━━━━━ ARTÍCULO ━━━━━
La consultora McKinsey lo reconoce sin rodeos : « [estas] materias primas serán fundamentales para los esfuerzos de descarbonización y electrificación de la economía a medida que nos alejamos de los combustibles fósiles » (2022). En esta futura economía descarbonizada, los metales desempeñarán un papel tan importante como el carbón en el siglo 19 y el petróleo en el siglo 20. Y McKinsey insta a empresas y gobiernos a tomar la iniciativa cuanto antes para aprovechar esta « nueva revolución industrial » (ibíd.).
━━━━━ ENTRADAS DE DATOS ━━━━━
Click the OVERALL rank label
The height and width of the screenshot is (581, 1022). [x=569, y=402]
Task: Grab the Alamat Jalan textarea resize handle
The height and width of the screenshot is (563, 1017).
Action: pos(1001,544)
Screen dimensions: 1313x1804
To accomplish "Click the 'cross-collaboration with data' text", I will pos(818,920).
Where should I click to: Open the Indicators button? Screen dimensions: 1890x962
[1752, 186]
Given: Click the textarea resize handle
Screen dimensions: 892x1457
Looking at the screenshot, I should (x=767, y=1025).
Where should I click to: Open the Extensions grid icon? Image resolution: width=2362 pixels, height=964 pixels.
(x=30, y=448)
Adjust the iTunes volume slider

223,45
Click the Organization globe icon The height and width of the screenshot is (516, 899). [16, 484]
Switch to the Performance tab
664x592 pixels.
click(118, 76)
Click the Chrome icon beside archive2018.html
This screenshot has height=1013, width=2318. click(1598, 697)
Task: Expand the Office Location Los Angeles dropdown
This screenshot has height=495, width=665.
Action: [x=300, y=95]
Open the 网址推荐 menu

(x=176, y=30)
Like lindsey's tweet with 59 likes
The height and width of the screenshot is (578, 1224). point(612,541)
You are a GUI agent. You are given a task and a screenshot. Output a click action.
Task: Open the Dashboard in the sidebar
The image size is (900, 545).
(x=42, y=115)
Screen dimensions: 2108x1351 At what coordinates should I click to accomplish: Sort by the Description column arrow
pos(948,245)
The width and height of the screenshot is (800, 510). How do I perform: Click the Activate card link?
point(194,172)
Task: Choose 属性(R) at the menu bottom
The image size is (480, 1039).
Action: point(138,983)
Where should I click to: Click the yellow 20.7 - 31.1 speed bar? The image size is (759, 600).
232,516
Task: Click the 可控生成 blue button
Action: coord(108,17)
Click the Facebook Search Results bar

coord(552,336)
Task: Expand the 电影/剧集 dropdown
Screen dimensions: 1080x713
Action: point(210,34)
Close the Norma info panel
━━━━━
OBJETIVO A: Reproduce sin cambios las entradas desde la primera hasta la línea que contiene "Looking at the", con ambos extremos incluidos.
OBJETIVO B: Continúa el artículo sobre los metales en la economía descarbonizada a partir de donde se interrumpe.

RESULTADO A:
Click the OVERALL rank label
The height and width of the screenshot is (581, 1022). [x=569, y=402]
Task: Grab the Alamat Jalan textarea resize handle
The height and width of the screenshot is (563, 1017).
Action: pos(1001,544)
Screen dimensions: 1313x1804
To accomplish "Click the 'cross-collaboration with data' text", I will pos(818,920).
Where should I click to: Open the Indicators button? Screen dimensions: 1890x962
[1752, 186]
Given: Click the textarea resize handle
Screen dimensions: 892x1457
Looking at the screenshot, I should (x=767, y=1025).

RESULTADO B:
En un contexto de las crecientes tensiones geopolíticas, exacerbadas por la agresión rusa en Ucrania, las crecientes rivalidades entre Estados y la subida de los precios de las materias primas, asegurar el suministro de metales de transición se ha convertido en un reto geoestratégico de primer orden, posiblemente tan importante como lo fue el petróleo en el siglo 20. Esta reciente dependencia de los metales ha reavivado la competencia entre Estados y desatado una nueva « fiebre » por los recursos minerales de los países del Sur, que ha vuelto a convertirse en escenario de enfrentamiento entre grandes potencias energéticas.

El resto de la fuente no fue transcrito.